### Activity
The records below are to be reproduced word for word.

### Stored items
────────────────────

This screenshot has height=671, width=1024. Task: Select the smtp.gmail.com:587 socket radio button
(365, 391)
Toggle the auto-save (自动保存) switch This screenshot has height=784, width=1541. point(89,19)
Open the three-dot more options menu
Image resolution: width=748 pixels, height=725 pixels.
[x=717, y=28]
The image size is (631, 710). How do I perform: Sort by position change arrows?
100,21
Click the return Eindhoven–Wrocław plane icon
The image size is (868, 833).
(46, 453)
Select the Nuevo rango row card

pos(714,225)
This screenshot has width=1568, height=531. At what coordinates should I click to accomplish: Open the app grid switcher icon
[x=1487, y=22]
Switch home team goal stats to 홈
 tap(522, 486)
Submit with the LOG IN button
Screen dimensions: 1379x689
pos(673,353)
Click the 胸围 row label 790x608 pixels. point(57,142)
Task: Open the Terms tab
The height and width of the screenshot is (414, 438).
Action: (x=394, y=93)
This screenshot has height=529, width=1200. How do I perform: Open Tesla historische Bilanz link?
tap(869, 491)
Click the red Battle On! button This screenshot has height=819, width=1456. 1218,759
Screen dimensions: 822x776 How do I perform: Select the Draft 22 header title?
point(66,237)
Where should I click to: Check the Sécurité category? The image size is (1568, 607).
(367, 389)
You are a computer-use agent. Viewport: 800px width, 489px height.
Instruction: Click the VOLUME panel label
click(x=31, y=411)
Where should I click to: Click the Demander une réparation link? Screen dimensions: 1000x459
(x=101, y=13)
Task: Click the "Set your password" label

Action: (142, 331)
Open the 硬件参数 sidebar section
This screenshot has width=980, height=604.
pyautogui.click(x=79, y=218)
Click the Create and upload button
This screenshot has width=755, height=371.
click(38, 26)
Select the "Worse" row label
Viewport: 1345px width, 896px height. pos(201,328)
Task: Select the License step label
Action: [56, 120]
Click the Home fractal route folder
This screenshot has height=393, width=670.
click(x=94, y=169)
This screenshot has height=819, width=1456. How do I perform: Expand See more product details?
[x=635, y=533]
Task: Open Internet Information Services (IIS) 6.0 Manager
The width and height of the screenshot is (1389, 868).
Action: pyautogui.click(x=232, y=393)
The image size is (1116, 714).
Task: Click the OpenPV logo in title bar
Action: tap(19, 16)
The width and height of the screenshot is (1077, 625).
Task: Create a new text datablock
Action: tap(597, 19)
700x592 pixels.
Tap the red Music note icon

────────────────────

### Response to the task
This screenshot has height=671, width=1024. Task: Select the smtp.gmail.com:587 socket radio button
(365, 391)
Toggle the auto-save (自动保存) switch This screenshot has height=784, width=1541. point(89,19)
Open the three-dot more options menu
Image resolution: width=748 pixels, height=725 pixels.
[x=717, y=28]
The image size is (631, 710). How do I perform: Sort by position change arrows?
100,21
Click the return Eindhoven–Wrocław plane icon
The image size is (868, 833).
(46, 453)
Select the Nuevo rango row card

pos(714,225)
This screenshot has width=1568, height=531. At what coordinates should I click to accomplish: Open the app grid switcher icon
[x=1487, y=22]
Switch home team goal stats to 홈
 tap(522, 486)
Submit with the LOG IN button
Screen dimensions: 1379x689
pos(673,353)
Click the 胸围 row label 790x608 pixels. point(57,142)
Task: Open the Terms tab
The height and width of the screenshot is (414, 438).
Action: (x=394, y=93)
This screenshot has height=529, width=1200. How do I perform: Open Tesla historische Bilanz link?
tap(869, 491)
Click the red Battle On! button This screenshot has height=819, width=1456. 1218,759
Screen dimensions: 822x776 How do I perform: Select the Draft 22 header title?
point(66,237)
Where should I click to: Check the Sécurité category? The image size is (1568, 607).
(367, 389)
You are a computer-use agent. Viewport: 800px width, 489px height.
Instruction: Click the VOLUME panel label
click(x=31, y=411)
Where should I click to: Click the Demander une réparation link? Screen dimensions: 1000x459
(x=101, y=13)
Task: Click the "Set your password" label

Action: (142, 331)
Open the 硬件参数 sidebar section
This screenshot has width=980, height=604.
pyautogui.click(x=79, y=218)
Click the Create and upload button
This screenshot has width=755, height=371.
click(38, 26)
Select the "Worse" row label
Viewport: 1345px width, 896px height. pos(201,328)
Task: Select the License step label
Action: [56, 120]
Click the Home fractal route folder
This screenshot has height=393, width=670.
click(x=94, y=169)
This screenshot has height=819, width=1456. How do I perform: Expand See more product details?
[x=635, y=533]
Task: Open Internet Information Services (IIS) 6.0 Manager
The width and height of the screenshot is (1389, 868).
Action: pyautogui.click(x=232, y=393)
The image size is (1116, 714).
Task: Click the OpenPV logo in title bar
Action: tap(19, 16)
The width and height of the screenshot is (1077, 625).
Task: Create a new text datablock
Action: tap(597, 19)
700x592 pixels.
Tap the red Music note icon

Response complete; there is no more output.